LA VOZ DEL DESIERTO
Isaías, Juan Bautista y Pedro: Tres figuras de primerísima fila, que se presentan hoy en la palestra litúrgica. Pasado, presente y futuro de Cristo, centro de la historia.
Isaías, el principal de los profetas, el de los días solemnes; Juan Bautista, el heraldo, “el mayor entre los hijos de los hombres”; y Pedro, la “piedra”, el príncipe de los apóstoles y continuador de la iglesia de Cristo.
Isaías simboliza la pre-historia, el pasado; profetiza a distancia la venida del reino mesiánico. Su profecía es un canto de esperanza y consolación. Sobre el cañamazo de un pueblo que llora años de exilio “junto a los ríos de Babilonia”, Isaías anuncia de parte de Dios el decreto de liberación mesiánica:
"Consolad, consolad a mi pueblo, -dice vuestro Dios-;
Una voz grita: "En el desierto preparadle un camino al Señor;
allanad en la estepa una calzada para nuestro Dios;
que los valles se levanten,
que montes y colinas se abajen,
que lo torcido se enderece
y lo escabroso se iguale...
-Súbete a un monte elevado, heraldo de Sión;
alza fuerte la voz, heraldo de Jerusalén.
Siglos después, Juan recoge el testigo profético. Es el último y "el mayor de los profetas". Pero es, sobre todo, el heraldo de Jerusalén, el que anuncia la presencia del Señor. Juan finaliza la pre-historia del reino de Dios y se inserta en los nuevos tiempos: es la pieza que ensambla el Antiguo y el Nuevo Testamento. Por eso Juan es, durante dos domingos, la figura señera del Adviento. Nadie mejor que él para preparar la llegada del Mesías. Su misión es esa: ser el Precursor, el heraldo que anuncia la entrada del Señor.
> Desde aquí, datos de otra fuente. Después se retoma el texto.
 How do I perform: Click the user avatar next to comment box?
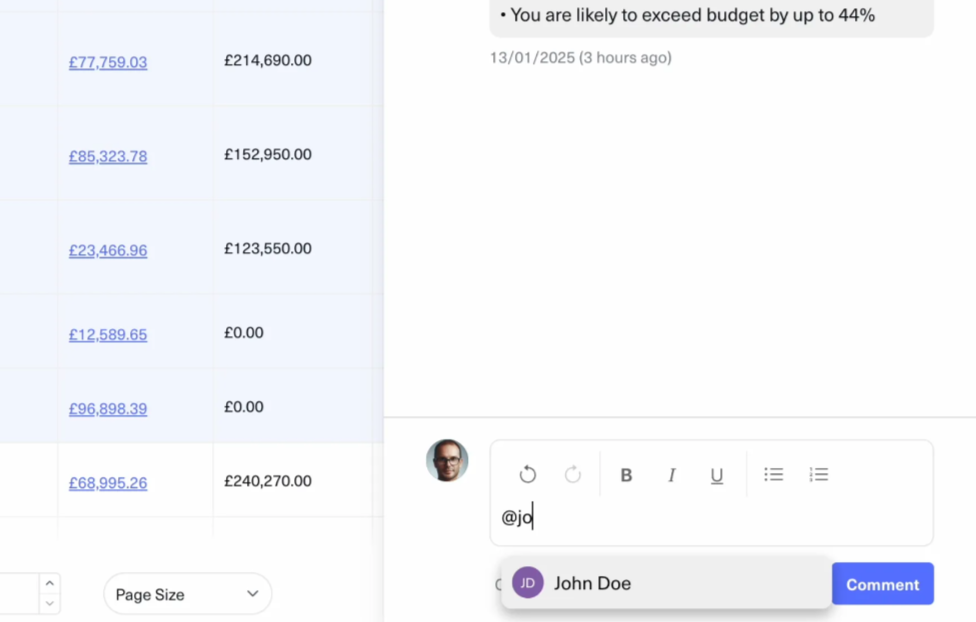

En el evangelio de hoy, Marcos lo presenta como un calco o prototipo del antiguo profetismo. Expresamente lo identifica con el heraldo de Sión, vaticinado por Isaías:
Está escrito en el profeta Isaías:
Yo envío mi mensajero delante de ti
para que te prepare el camino.
Una voz grita en el desierto:
"Preparad el camino del Señor,
allanad sus senderos.
Los antiguos profetas predicaban y practicaban la penitencia, y mostraban su austeridad hasta en su comida y la aspereza de sus vestidos. Juan entra en escena como un predicador penitencial:
Juan iba vestido de piel de camello,
con una correa de cuero a la cintura,
y se alimentaba de saltamontes y miel silvestre.
Marcos destaca sobre todo la misión de Juan como precursor:
Juan bautizaba en el desierto;
predicaba que se convirtieran y se bautizaran,
para que se les perdonasen los pecados.
Y proclamaba:
"Detrás de mí viene el que puede más que yo,
y yo no merezco agacharme para desatarle las sandalias.
El Adviento proyecta este mundo de pronósticos, vaticinios o profecías sobre el decorado de un belén en perspectiva próxima: ángeles, pastores, y un portal en el que yace un niño que—confesamos—es el Hijo de Dios. Los humanos (“homo ludens”, hombre juguetón, al fin de cuentas) corremos el peligro de quedarnos en lo anecdótico y superficial; sin advertir que, bajo esa epidermis infantil late el misterio callado de Dios, que está a la puerta e invita a seguir el camino hacia Él.
En este momento recoge la antorcha profética Pedro en su segunda carta (5,8-14). Escrita hacia el año 80, mira hacia la Parusía, hacia el fin de los tiempos. A los cristianos de su época, impacientes por la tardanza del Señor, les escribe:
Para el Señor … mil años son como un día.
Lo que ocurre es que el Señor tiene mucha paciencia,
porque quiere que todos se conviertan…
Pero nosotros, confiados en la promesa del Señor,
esperamos un cielo nuevo y una tierra nueva en que habite la justicia.
Por tanto, queridos hermanos,
mientras esperáis,
procurad que Dios os encuentre en paz con él,
inmaculados e irreprochables.
De este modo Belén y Parusía se solapan, se superponen en la liturgia. Cristo inició en Belén el reino mesiánico y lo llevará a su plenitud al final de los tiempos. Cristo nació en Belén, pero sigue naciendo en cada uno, hasta el día final de cada vida.
En el fondo es la idea permanente del adviento y de toda la vida cristiana, la que anunciaba Isaías y la que predicaba Juan: la conversión permanente, el cambio de mentalidad y de rumbo, preparar el camino del Señor hasta lograr que nuestro “camino” se identifique con el auténtico CAMINO, que es Cristo.